What are three things you can’t live without?

As opposed to my wife and family. Let me think, fruit. A Munster final in both codes, I have to get an annual fix. And, thirdly, a swim in the sea.

What is your motto/advice that you live by?

To your own self be true.

Why did you become a politician?

It is a long story. I have always had an interest in current affairs and it evolved through that. Then I became very involved in UCC in student politics. And I think Northern Ireland was a catalyst for that interest because at the time I was born and when I was in my teenage years the northern problem was raging... and that sparked huge interest in my generation. And eventually I was asked would I run for local elections ... fundamentally politics is about making a difference to your community.
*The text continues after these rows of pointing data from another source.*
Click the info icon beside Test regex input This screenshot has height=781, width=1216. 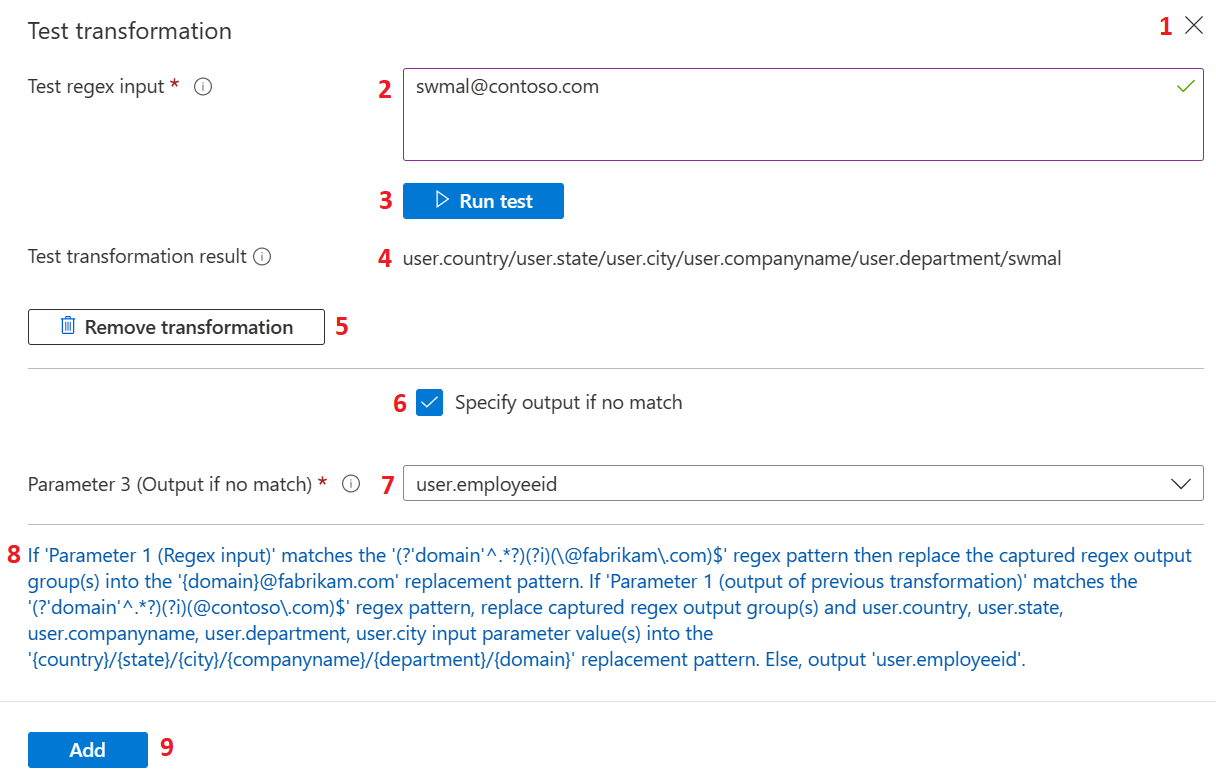coord(202,87)
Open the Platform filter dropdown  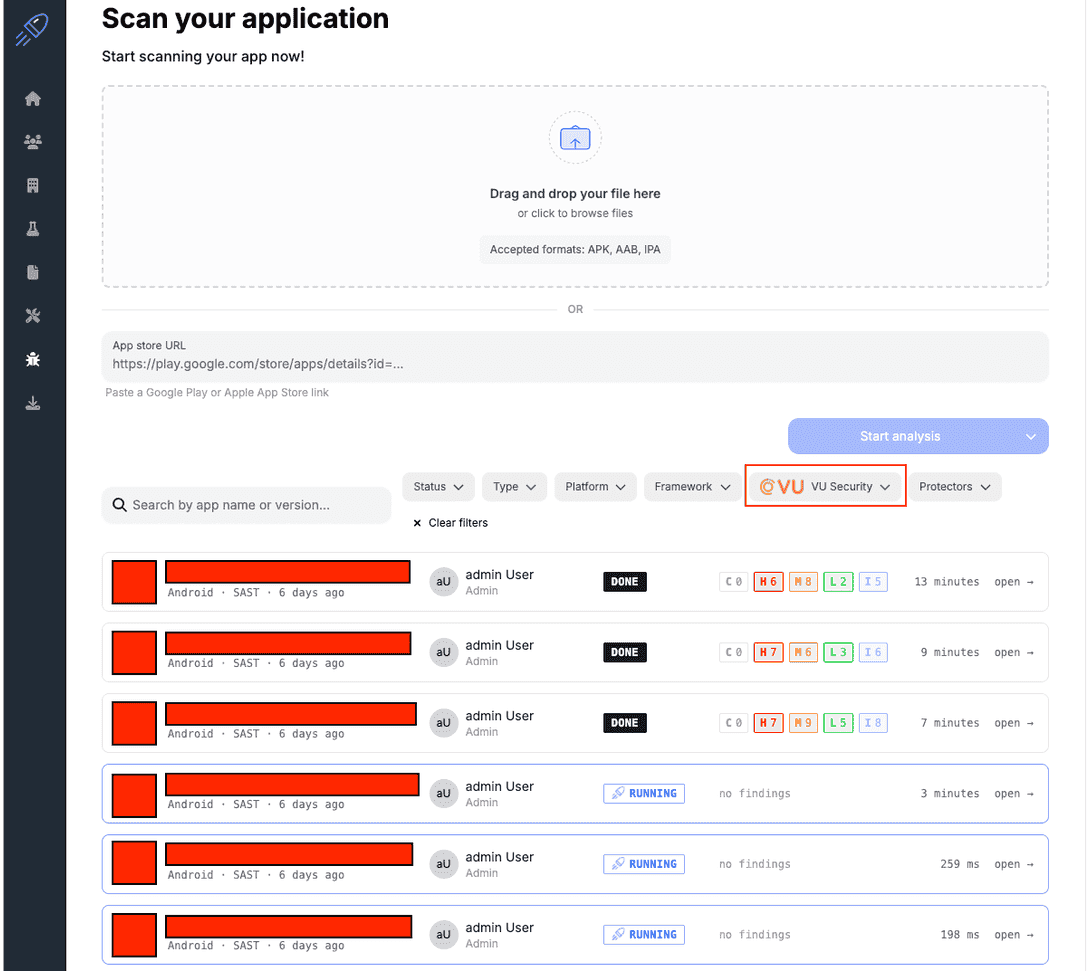pos(595,487)
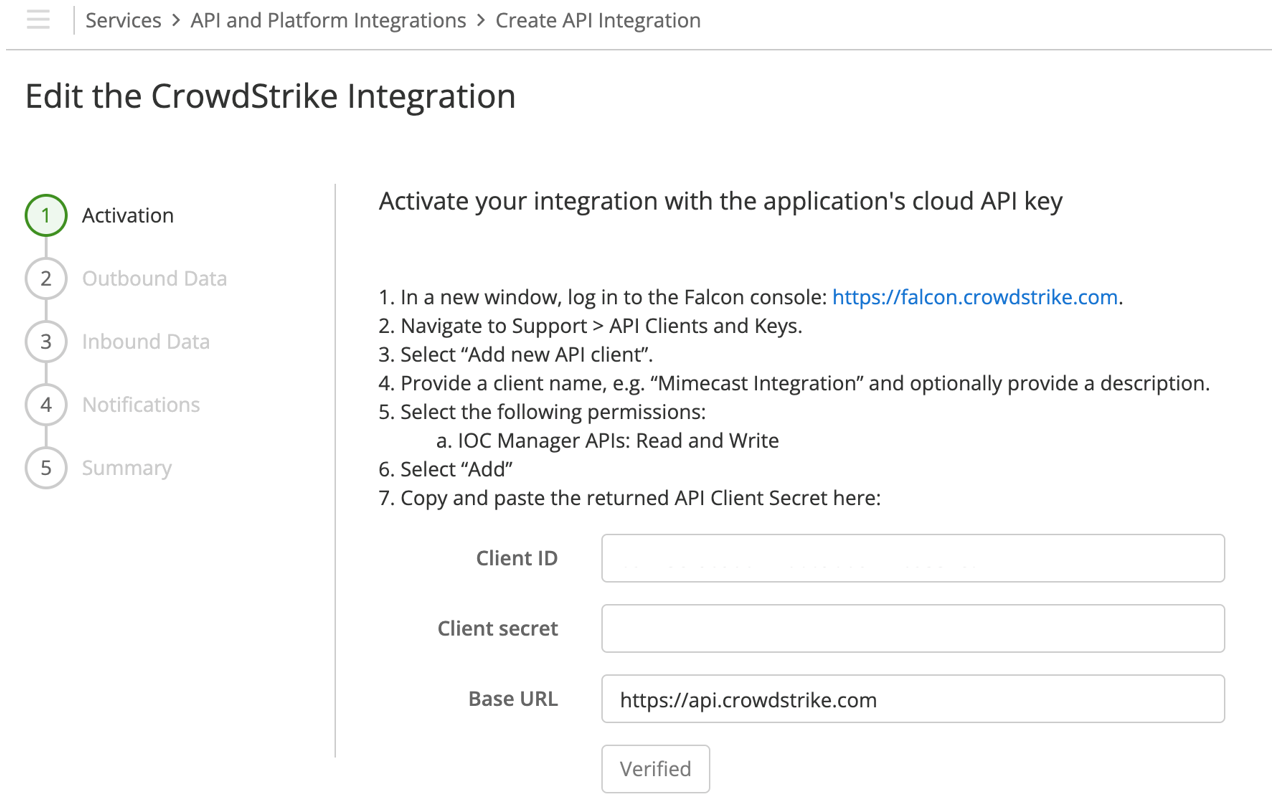Click inside the Client ID field
Image resolution: width=1272 pixels, height=809 pixels.
coord(912,557)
Ten years from now where will you be?

In Government.

Name four guests for your ideal dinner party?

Brendan Behan. [Sean] Lemass. Churchill. Hillary Clinton. And say Alan Shortt, he can do the entertainment.
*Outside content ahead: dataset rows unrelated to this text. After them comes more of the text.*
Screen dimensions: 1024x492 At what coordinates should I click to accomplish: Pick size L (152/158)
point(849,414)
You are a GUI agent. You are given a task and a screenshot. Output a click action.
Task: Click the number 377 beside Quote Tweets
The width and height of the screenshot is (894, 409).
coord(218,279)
What are you currently reading?

The best book I read in a long time was Let the Great World Spin, by Colum McCann. The best novel in a generation, it’s an extraordinary book. The last three years I picked up my reading an awful lot. There was a valley period for a while because you get so involved in politics and that is a danger for politicians. I am reading also The Race of a Lifetime, how Obama won the Whitehouse, and that is a great account of the election campaign.

What keeps you awake at night?

I generally get a good night’s sleep. I park politics and the issues of the day. It would have to be very serious issues, but other than that I tend to get a night’s sleep. The politics or the thought of Morning Ireland the next morning doesn’t put me off.

What is your funniest political memory?

There were some funny moments that weren’t funny at the time. During the Hillsborough (Stormont Assembly negotiations) we had some very funny moments when we were locked up in Hillsborough Castle.

Finding Gordon Brown’s stash of green and black chocolate bars, 70% cocoa, and sneaking a bar from him. He had about six bars there, apparently he is an addict of the stuff and I am too, I love my dark chocolate. At three in the morning ... I said, Jesus, who owns those chocolates.

And during those talks we thought we had a break through at five in the morning and I ended up in a furious row with Gerry Adams — all guns blazing.

Sean Woodward (Northern Irish secretary) witnessed it and said it was the most extraordinary thing ... it just shows if you deprive yourself of sleep there is going to be a blowout at some stage.

It was about three days before the end ... but I just let rip. It was funny looking back because it was people from different republican backgrounds getting hot and heavy. Sean Woodward thought it was very funny coming from the gentile British background he wouldn’t hear this type of language.